Both changes were huge improvements.

------
freesciencenow
Paywalls for scientific research are evil.

Here's a copy of the paper: <http://209.20.67.195/misc/lamc3.pdf>

(See my profile for why I do what I do.)

------
jforman
I am curious why they call the variation "tiny." The mutation they describe is
"the deletion of two genetic letters" — since genes are read in groups of
three, a deletion of two letters results in a completely different protein
after the site of the mutation (called a "frameshift" mutation because of this
property). It seems as if they're trying to cast the result as somehow
surprising, when it isn't (this aspect of it, at least).

------
stcredzero
_These fissures expand the surface area of the cerebral cortex and allow for
complex thought and reasoning without taking up more space in the skull. Such
foldings aren’t seen in mammals such as rodents or other animals._

So, maybe this is just a gene which will enable a real life "Secret of NIMH?"

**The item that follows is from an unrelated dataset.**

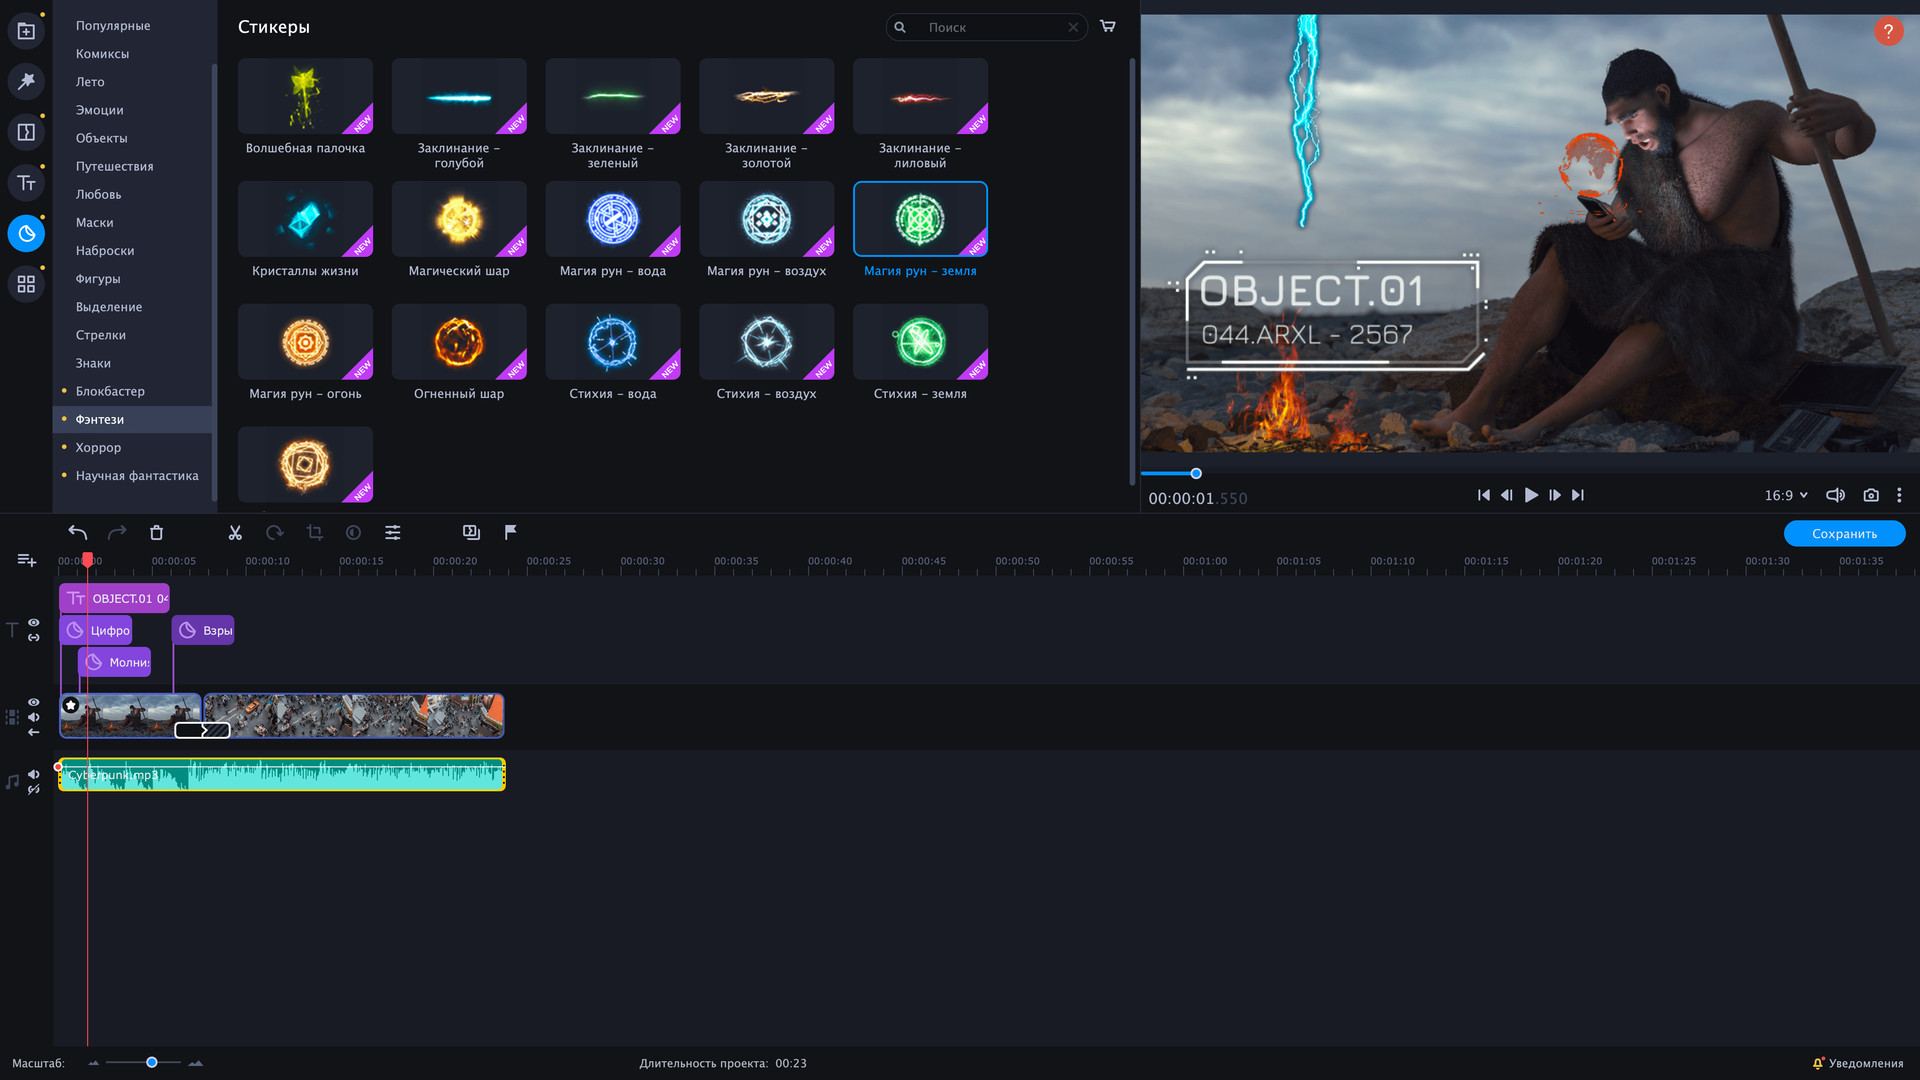Click the scissors split tool icon
Screen dimensions: 1920x1080
[235, 533]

How folded are parrot brains? They've always struck me as being very smart for
their size.

------
Stormbringer
folds would increase the surface area at the expense of a small amount of
volume...

Why would increasing the surface area increase intelligence? Is it to increase
the amount of contact with the surrounding medium? (Fluid?)

I thought current ideas about intelligence were about the number of
connections between neurons?

------
jessedhillon
> _...the Yale School of Medicine and Turkey..._

Medicine and Turkey, that's an interesting area of study!